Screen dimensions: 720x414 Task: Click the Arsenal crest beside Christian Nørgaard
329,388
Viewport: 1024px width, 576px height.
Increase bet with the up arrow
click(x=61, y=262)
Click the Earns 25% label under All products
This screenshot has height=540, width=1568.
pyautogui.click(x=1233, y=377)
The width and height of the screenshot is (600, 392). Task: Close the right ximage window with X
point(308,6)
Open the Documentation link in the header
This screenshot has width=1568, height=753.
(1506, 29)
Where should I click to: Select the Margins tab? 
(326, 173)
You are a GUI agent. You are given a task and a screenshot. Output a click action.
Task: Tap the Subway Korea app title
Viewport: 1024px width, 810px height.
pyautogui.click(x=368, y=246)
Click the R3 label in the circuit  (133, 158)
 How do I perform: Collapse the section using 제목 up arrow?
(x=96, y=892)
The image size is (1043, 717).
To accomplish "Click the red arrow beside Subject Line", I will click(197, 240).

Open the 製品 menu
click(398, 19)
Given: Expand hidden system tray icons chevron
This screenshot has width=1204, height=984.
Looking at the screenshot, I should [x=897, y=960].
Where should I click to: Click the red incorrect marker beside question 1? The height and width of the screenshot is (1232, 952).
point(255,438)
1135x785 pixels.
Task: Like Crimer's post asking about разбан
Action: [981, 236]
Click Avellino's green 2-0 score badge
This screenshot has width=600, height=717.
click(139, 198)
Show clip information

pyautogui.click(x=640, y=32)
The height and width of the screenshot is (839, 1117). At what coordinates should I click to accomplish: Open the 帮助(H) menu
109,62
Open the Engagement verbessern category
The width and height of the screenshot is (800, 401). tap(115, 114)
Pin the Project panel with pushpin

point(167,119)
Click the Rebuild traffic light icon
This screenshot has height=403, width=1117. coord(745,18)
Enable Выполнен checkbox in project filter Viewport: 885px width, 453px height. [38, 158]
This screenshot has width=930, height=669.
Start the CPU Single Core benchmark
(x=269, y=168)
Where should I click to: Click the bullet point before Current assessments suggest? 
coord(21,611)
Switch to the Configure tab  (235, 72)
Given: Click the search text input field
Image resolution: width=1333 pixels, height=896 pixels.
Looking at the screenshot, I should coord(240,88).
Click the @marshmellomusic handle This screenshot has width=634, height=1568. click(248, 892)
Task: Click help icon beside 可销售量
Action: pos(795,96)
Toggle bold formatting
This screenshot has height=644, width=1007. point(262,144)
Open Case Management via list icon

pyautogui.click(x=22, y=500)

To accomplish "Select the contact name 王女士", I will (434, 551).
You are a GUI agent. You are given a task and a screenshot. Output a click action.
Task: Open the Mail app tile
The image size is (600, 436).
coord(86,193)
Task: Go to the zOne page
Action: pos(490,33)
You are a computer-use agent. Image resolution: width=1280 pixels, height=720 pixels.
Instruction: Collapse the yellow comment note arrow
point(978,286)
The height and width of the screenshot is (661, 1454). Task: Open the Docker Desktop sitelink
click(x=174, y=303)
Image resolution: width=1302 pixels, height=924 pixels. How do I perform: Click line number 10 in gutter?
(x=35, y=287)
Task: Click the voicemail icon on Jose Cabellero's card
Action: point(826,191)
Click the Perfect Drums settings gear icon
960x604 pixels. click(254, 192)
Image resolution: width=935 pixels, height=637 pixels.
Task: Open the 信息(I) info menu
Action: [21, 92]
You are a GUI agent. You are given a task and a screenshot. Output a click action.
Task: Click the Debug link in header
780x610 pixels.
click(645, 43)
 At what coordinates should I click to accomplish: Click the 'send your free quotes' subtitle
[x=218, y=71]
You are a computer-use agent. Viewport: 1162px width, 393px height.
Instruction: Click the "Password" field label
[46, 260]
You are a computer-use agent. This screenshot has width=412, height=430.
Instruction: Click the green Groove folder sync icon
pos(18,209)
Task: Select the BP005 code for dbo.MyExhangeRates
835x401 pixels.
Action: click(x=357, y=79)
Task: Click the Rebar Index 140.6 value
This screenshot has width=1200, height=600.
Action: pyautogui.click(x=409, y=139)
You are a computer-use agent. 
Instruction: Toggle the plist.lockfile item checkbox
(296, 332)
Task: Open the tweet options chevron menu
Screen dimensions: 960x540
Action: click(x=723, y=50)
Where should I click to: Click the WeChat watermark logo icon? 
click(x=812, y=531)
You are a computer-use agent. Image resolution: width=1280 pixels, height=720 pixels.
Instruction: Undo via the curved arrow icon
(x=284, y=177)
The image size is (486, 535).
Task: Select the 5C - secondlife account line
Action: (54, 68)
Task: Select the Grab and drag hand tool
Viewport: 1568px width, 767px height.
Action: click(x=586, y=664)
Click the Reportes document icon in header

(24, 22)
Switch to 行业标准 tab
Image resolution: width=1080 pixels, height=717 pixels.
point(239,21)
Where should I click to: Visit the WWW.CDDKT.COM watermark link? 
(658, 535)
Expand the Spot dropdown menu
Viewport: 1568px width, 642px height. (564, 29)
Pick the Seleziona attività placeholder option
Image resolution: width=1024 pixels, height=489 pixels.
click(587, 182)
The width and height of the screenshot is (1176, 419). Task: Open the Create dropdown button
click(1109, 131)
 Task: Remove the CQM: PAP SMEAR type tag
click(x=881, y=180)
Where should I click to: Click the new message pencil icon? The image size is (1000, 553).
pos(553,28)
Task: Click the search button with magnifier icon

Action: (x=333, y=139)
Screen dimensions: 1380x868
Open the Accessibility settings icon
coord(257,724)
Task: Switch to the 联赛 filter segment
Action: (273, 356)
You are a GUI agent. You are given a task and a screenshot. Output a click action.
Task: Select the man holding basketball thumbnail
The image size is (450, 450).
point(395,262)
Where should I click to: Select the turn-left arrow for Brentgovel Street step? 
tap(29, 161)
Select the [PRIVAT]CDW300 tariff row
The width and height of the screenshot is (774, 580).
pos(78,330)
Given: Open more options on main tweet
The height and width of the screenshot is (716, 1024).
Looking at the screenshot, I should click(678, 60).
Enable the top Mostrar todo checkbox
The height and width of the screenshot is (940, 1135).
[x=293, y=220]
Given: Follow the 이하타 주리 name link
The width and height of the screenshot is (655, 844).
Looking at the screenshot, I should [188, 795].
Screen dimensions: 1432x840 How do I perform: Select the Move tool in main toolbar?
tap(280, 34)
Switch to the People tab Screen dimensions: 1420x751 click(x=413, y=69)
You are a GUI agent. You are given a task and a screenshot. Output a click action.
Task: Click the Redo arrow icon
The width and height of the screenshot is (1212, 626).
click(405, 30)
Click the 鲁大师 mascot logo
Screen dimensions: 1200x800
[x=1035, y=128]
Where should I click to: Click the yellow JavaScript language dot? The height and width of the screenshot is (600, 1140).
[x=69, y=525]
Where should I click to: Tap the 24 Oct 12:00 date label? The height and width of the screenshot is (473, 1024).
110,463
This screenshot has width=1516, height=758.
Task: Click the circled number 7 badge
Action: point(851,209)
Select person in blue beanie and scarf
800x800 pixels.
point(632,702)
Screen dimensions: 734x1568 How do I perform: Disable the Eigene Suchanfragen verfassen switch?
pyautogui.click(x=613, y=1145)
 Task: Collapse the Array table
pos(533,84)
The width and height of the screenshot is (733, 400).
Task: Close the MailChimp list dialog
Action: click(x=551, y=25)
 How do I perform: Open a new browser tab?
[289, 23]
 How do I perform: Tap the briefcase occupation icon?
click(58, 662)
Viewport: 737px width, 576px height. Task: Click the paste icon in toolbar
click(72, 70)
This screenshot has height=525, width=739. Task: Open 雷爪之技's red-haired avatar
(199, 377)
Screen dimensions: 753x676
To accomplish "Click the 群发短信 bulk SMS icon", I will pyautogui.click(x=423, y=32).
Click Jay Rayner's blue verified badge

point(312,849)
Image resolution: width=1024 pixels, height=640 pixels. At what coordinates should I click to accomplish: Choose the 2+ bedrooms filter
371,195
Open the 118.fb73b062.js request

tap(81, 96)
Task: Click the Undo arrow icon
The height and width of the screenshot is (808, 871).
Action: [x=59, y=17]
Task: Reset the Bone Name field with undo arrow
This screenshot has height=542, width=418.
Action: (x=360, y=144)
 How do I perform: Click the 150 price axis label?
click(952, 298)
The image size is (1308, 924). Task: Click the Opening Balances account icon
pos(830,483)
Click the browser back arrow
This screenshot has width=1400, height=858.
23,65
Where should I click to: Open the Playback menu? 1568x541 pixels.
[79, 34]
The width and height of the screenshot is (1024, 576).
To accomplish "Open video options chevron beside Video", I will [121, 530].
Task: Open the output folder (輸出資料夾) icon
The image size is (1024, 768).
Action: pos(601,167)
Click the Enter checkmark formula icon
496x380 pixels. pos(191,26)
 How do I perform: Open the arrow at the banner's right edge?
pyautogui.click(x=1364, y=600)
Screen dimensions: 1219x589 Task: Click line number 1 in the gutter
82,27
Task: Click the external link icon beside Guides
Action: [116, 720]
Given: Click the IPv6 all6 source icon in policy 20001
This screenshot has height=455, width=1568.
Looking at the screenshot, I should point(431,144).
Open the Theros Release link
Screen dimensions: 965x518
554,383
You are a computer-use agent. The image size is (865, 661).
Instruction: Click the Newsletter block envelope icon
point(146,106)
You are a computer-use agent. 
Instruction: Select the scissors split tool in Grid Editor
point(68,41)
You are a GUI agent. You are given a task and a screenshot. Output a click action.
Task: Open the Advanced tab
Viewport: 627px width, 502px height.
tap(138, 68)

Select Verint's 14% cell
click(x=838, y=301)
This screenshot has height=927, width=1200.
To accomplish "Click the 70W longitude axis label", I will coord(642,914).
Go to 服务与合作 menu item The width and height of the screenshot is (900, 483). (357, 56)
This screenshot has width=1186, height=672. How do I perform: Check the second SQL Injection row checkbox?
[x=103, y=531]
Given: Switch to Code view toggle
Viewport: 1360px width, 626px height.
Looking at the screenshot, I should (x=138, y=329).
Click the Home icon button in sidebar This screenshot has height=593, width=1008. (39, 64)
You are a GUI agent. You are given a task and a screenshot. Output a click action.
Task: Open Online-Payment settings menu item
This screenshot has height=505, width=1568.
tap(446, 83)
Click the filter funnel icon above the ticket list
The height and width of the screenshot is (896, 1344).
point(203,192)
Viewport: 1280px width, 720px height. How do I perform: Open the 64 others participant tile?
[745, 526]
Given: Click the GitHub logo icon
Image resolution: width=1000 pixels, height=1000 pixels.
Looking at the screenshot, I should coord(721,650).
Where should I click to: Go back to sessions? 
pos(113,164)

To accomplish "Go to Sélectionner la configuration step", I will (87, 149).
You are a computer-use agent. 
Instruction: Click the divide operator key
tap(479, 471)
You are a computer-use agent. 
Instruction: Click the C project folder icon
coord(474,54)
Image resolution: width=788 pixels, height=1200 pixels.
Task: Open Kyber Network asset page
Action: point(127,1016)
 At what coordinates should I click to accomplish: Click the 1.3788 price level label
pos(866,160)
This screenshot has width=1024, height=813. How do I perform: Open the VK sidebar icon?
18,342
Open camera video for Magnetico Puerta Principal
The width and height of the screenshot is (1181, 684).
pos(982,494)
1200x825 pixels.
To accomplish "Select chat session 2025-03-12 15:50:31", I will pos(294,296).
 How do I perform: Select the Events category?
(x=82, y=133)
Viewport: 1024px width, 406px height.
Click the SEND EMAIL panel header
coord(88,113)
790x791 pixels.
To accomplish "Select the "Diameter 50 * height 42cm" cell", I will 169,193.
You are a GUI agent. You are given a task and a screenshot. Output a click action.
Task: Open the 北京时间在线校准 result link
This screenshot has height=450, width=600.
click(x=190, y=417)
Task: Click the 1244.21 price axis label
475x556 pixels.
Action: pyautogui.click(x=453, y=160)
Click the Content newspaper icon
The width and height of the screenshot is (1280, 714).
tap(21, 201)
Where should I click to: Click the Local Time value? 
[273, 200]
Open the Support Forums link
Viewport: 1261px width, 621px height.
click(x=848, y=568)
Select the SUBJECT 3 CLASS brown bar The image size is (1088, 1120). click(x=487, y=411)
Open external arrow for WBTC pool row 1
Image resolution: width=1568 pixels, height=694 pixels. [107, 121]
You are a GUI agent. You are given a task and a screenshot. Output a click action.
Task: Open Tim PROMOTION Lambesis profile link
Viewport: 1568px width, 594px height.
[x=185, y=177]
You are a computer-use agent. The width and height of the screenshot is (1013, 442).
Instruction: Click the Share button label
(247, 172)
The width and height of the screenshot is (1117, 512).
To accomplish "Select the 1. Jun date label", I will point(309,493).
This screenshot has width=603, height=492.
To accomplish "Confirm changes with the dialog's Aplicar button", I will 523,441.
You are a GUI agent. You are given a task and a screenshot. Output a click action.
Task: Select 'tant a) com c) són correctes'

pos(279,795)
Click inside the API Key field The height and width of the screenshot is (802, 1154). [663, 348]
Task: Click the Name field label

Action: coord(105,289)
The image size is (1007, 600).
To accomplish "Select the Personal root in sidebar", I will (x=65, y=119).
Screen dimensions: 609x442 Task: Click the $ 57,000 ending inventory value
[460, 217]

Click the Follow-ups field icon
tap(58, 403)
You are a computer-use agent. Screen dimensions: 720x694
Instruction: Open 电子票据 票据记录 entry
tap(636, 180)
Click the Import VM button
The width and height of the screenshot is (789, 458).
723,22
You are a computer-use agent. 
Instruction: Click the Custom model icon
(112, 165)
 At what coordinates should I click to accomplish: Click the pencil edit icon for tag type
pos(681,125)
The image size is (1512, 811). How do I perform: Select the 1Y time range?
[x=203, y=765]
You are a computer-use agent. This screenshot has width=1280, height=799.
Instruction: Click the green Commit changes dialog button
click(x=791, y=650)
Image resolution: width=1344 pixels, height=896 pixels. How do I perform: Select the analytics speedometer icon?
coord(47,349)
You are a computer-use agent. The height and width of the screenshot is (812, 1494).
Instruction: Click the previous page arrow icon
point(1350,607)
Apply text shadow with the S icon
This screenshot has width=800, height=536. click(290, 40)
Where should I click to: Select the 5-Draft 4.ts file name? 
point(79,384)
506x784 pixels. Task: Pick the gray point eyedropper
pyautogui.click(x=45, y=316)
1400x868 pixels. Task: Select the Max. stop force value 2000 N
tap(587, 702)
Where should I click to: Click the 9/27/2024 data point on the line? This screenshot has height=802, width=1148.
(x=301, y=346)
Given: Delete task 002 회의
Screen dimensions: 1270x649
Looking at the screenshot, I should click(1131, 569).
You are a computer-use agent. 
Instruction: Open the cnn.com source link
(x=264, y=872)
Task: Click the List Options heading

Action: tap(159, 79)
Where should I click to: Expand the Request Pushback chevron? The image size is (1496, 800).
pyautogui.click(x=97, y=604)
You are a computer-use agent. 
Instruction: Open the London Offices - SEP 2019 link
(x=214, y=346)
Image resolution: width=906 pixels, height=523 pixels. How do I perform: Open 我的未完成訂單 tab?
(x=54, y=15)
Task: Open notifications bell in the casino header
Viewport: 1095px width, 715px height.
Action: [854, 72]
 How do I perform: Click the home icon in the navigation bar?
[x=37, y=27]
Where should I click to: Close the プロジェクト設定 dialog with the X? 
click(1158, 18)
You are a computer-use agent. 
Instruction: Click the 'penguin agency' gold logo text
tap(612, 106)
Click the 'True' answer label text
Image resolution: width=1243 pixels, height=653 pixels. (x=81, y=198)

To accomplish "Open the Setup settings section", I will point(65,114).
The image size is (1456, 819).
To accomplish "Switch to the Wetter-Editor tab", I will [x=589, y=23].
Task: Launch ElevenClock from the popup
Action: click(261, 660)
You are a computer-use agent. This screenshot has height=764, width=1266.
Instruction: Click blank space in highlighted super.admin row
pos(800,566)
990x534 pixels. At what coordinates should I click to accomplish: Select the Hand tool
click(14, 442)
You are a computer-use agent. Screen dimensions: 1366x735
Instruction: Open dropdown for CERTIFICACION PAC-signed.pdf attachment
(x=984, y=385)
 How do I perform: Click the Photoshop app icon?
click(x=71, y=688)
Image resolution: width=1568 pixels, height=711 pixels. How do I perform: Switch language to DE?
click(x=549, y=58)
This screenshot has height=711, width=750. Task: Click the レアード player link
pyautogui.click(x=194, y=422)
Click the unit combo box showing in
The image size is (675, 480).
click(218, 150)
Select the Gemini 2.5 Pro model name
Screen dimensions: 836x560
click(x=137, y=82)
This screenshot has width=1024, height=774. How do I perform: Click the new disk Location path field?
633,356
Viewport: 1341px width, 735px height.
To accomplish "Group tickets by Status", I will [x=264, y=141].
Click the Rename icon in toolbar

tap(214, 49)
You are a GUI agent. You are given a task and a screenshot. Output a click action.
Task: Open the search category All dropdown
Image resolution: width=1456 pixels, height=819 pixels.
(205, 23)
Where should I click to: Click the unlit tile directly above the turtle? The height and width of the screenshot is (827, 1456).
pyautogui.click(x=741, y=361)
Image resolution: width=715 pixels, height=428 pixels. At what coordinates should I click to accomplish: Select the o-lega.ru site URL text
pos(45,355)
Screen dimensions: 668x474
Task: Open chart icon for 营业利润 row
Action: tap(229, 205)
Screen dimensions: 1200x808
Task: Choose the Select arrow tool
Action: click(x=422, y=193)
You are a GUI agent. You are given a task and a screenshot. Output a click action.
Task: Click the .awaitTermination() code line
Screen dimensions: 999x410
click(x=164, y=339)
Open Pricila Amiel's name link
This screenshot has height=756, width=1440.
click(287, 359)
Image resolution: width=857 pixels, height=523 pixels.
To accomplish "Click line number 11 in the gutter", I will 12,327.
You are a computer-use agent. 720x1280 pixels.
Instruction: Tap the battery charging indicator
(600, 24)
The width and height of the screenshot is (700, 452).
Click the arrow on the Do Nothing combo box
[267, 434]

══════════════════════════════

» TRY IT: Copy out, exactly and alone, the lines of the entries above between the ones holding "Where should I click to: Open" and "Open the Theros Release link", inclusive.

» RESULT FOR THIS EXERCISE:
Where should I click to: Open the Playback menu? 1568x541 pixels.
[79, 34]
The width and height of the screenshot is (1024, 576).
To accomplish "Open video options chevron beside Video", I will [121, 530].
Task: Open the output folder (輸出資料夾) icon
The image size is (1024, 768).
Action: pos(601,167)
Click the Enter checkmark formula icon
496x380 pixels. pos(191,26)
 How do I perform: Open the arrow at the banner's right edge?
pyautogui.click(x=1364, y=600)
Screen dimensions: 1219x589 Task: Click line number 1 in the gutter
82,27
Task: Click the external link icon beside Guides
Action: [116, 720]
Given: Click the IPv6 all6 source icon in policy 20001
This screenshot has height=455, width=1568.
Looking at the screenshot, I should point(431,144).
Open the Theros Release link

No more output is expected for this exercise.